2. Resulta triste constatar que muchos académicos caen presa de la misma ilusión, ignorando las dificultades impuestas por todo proceso genocida en la historia para arribar a dichos resultados, que lleva a altos números de subregistro y a la lógica respuesta postraumática de muchos afectados que no quieren volver a hablar del tema, menos aun frente al aparato estatal.
3. Dicho equipo está conducido por Ana Jemio y han participado otros 11 compañeros en el relevamiento y codificación de la información, en proyectos de trabajo de la Universidad Nacional de Tres de Febrero, la Universidad de Buenos Aires y el CONICET. El equipo se encuentra trabajando también con muestras a nivel nacional pero la dificultad de acceso a la información (en muchos casos a la propia información oficial), el alto número de casos no denunciados, la complejidad de la información de sobrevivientes (sensible y en muchos casos explícitamente protegida por los propios involucrados por razones comprensibles y legítimas) vuelve extremadamente difícil producir números fiables y que permitan tener la solidez que no tienen los políticos, periodistas y académicos que “revolean” cifras sin sustento.

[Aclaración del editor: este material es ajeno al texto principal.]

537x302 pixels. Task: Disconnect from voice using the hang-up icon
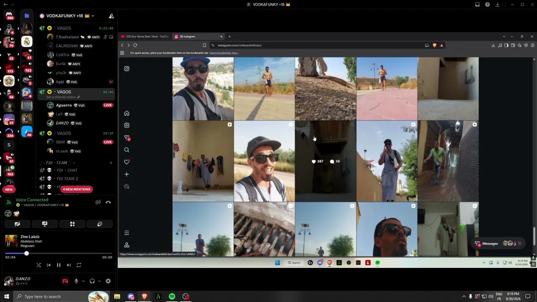pos(108,202)
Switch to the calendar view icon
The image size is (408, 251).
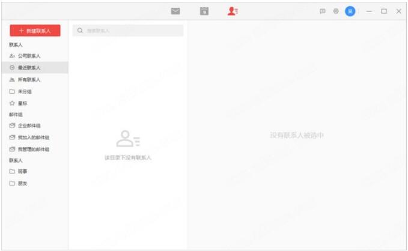pyautogui.click(x=204, y=11)
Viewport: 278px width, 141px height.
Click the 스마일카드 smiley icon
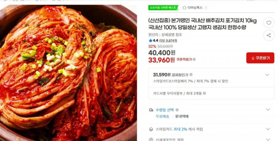click(151, 129)
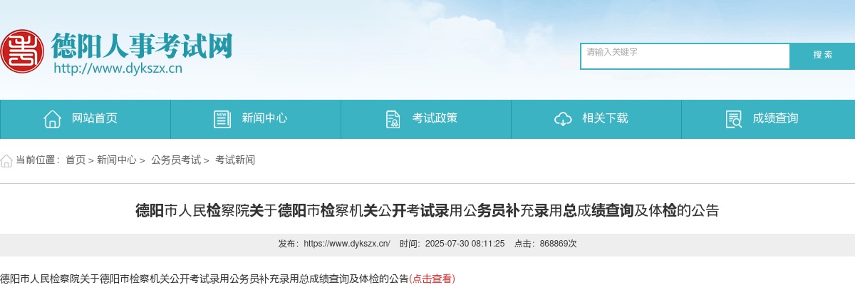This screenshot has height=285, width=855.
Task: Click the 德阳人事考试网 site title
Action: click(142, 46)
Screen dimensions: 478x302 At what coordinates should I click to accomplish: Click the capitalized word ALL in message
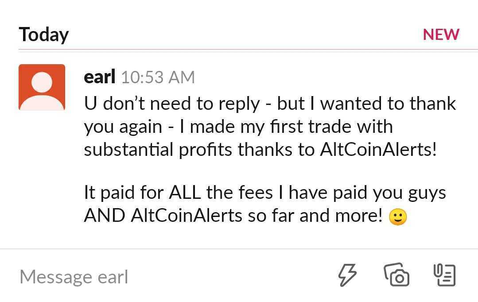tap(185, 193)
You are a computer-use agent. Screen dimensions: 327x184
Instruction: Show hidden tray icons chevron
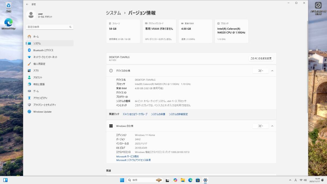click(290, 180)
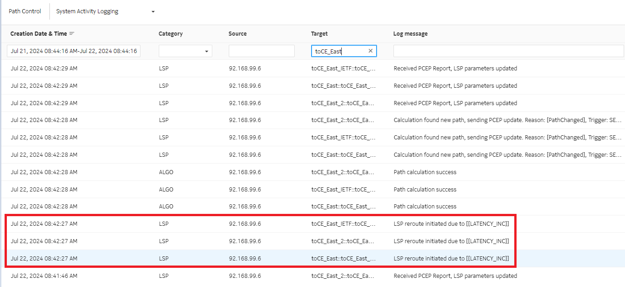Image resolution: width=625 pixels, height=287 pixels.
Task: Click the Creation Date & Time header text
Action: [38, 34]
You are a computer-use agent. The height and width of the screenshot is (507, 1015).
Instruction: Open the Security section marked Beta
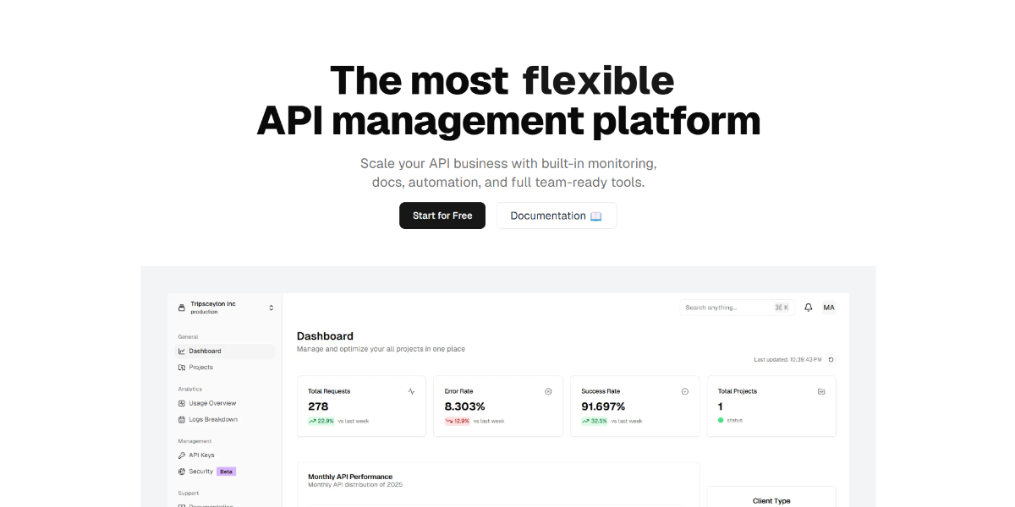(x=199, y=471)
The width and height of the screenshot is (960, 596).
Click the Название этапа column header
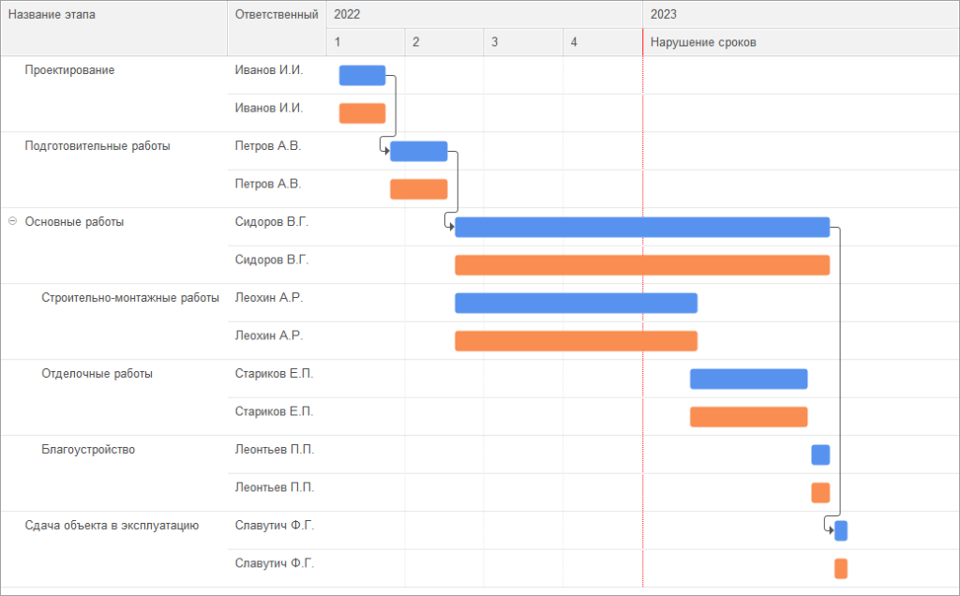point(52,15)
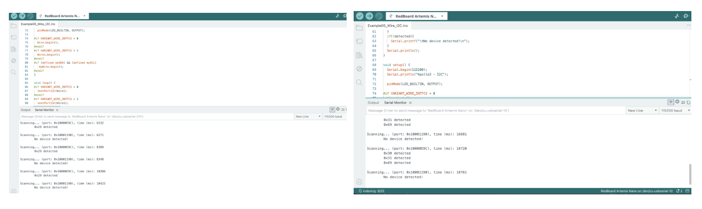Viewport: 702px width, 209px height.
Task: Open Sketchbook folder icon in the right sidebar
Action: tap(359, 28)
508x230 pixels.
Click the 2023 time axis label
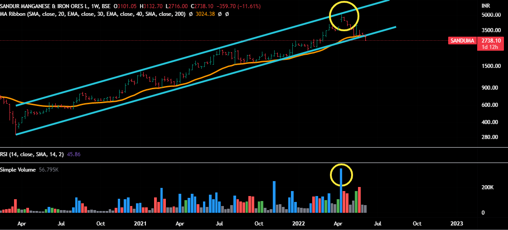pyautogui.click(x=456, y=224)
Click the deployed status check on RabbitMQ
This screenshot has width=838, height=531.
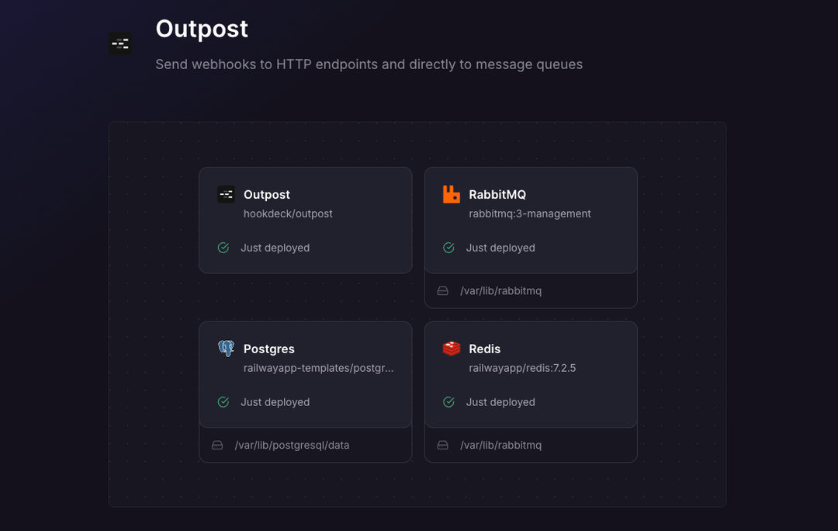448,248
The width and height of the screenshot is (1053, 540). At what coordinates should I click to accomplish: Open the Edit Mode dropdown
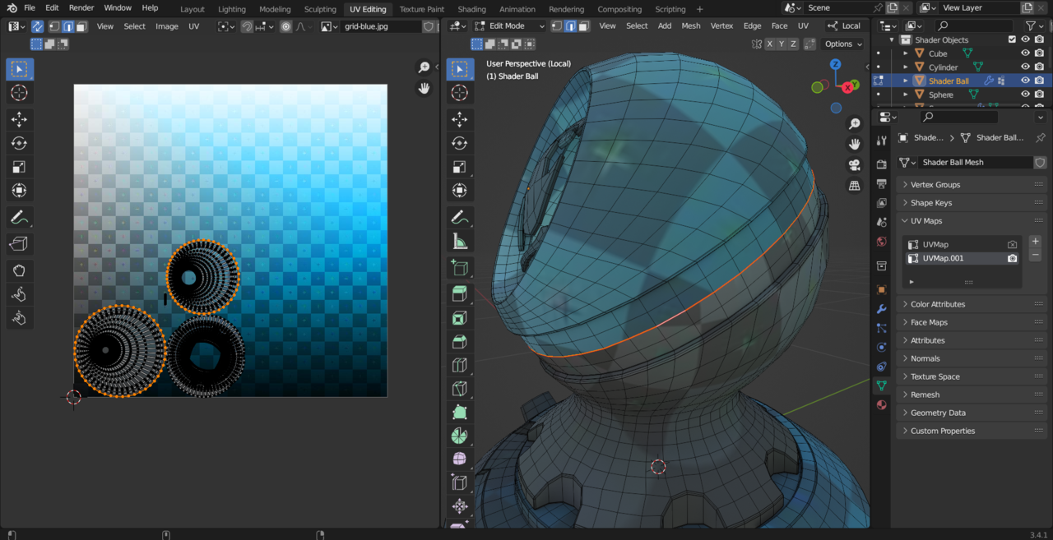point(510,25)
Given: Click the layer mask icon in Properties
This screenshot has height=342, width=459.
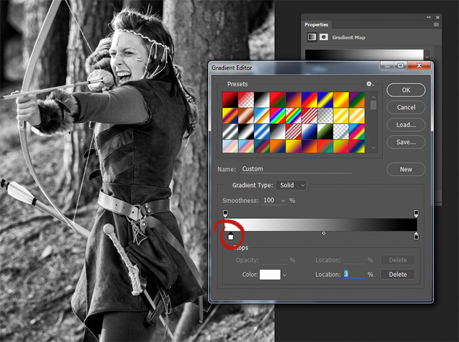Looking at the screenshot, I should [324, 37].
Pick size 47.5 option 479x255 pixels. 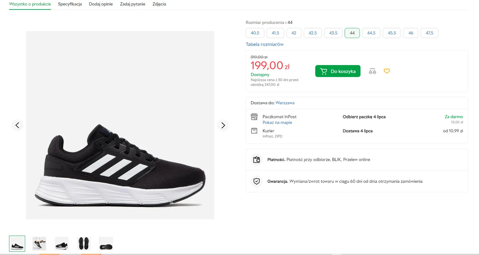pyautogui.click(x=430, y=33)
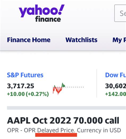
Task: Click the Dow Futures price value
Action: [x=116, y=86]
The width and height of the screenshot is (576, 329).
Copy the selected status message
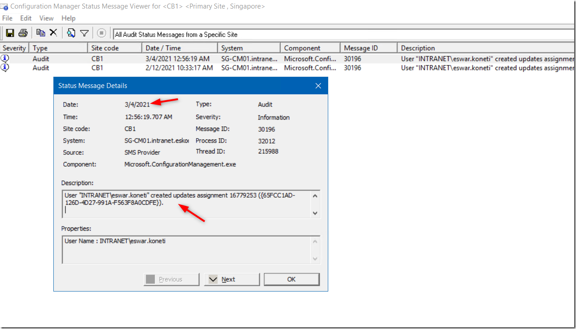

4. Vale puntualizar que los 1.005 casos registrados por la Secretaría no se encuentran totalmente comprendidos entre los 1.202 que integran nuestros listados, con lo cual la suma y chequeo y constatación de ambos listados daría un número aun algo superior a los 1.202 casos de nuestro proyecto, que de todos modos seguiría siendo un número parcial, ya que se sabe que en muchas familias se decidió no hacer la respectiva denuncia, particularmente en los casos de sobrevivientes de detenciones por períodos inferiores a una semana.
* Investigador del CONICET y profesor UNTREF/UBA.